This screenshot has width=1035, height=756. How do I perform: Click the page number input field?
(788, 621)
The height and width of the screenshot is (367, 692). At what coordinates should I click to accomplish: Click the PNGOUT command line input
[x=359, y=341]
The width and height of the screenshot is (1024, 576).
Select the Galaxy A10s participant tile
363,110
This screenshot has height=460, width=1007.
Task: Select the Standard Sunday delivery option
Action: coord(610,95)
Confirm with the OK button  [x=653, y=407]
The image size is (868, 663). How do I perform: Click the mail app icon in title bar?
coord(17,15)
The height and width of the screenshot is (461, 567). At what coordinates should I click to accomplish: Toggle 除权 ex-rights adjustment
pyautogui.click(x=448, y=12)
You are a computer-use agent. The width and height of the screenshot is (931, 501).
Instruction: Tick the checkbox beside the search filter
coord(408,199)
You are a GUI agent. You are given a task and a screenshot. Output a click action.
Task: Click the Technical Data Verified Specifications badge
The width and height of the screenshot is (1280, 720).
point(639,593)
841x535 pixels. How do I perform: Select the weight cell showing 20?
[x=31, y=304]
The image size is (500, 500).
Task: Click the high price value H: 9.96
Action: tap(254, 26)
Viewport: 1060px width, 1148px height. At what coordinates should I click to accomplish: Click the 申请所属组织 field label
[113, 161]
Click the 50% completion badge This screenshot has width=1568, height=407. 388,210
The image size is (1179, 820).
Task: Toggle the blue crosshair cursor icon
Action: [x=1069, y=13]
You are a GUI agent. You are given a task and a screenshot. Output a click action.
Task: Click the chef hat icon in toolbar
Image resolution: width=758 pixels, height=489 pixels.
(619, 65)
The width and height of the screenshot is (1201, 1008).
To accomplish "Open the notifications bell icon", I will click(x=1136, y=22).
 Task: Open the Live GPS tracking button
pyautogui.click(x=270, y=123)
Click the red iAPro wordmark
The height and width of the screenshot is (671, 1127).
---
Reproduce the entries above exactly, every line included.

This screenshot has width=1035, height=756. How do I perform: Click the page number input field?
(788, 621)
The height and width of the screenshot is (367, 692). At what coordinates should I click to accomplish: Click the PNGOUT command line input
[x=359, y=341]
The width and height of the screenshot is (1024, 576).
Select the Galaxy A10s participant tile
363,110
This screenshot has height=460, width=1007.
Task: Select the Standard Sunday delivery option
Action: coord(610,95)
Confirm with the OK button  [x=653, y=407]
The image size is (868, 663). How do I perform: Click the mail app icon in title bar?
coord(17,15)
The height and width of the screenshot is (461, 567). At what coordinates should I click to accomplish: Toggle 除权 ex-rights adjustment
pyautogui.click(x=448, y=12)
You are a computer-use agent. The width and height of the screenshot is (931, 501).
Instruction: Tick the checkbox beside the search filter
coord(408,199)
You are a GUI agent. You are given a task and a screenshot. Output a click action.
Task: Click the Technical Data Verified Specifications badge
The width and height of the screenshot is (1280, 720).
point(639,593)
841x535 pixels. How do I perform: Select the weight cell showing 20?
[x=31, y=304]
The image size is (500, 500).
Task: Click the high price value H: 9.96
Action: tap(254, 26)
Viewport: 1060px width, 1148px height. At what coordinates should I click to accomplish: Click the 申请所属组织 field label
[113, 161]
Click the 50% completion badge This screenshot has width=1568, height=407. 388,210
The image size is (1179, 820).
Task: Toggle the blue crosshair cursor icon
Action: [x=1069, y=13]
You are a GUI agent. You are given a task and a screenshot. Output a click action.
Task: Click the chef hat icon in toolbar
Image resolution: width=758 pixels, height=489 pixels.
(619, 65)
The width and height of the screenshot is (1201, 1008).
To accomplish "Open the notifications bell icon", I will click(x=1136, y=22).
 Task: Open the Live GPS tracking button
pyautogui.click(x=270, y=123)
Click the red iAPro wordmark
The height and width of the screenshot is (671, 1127).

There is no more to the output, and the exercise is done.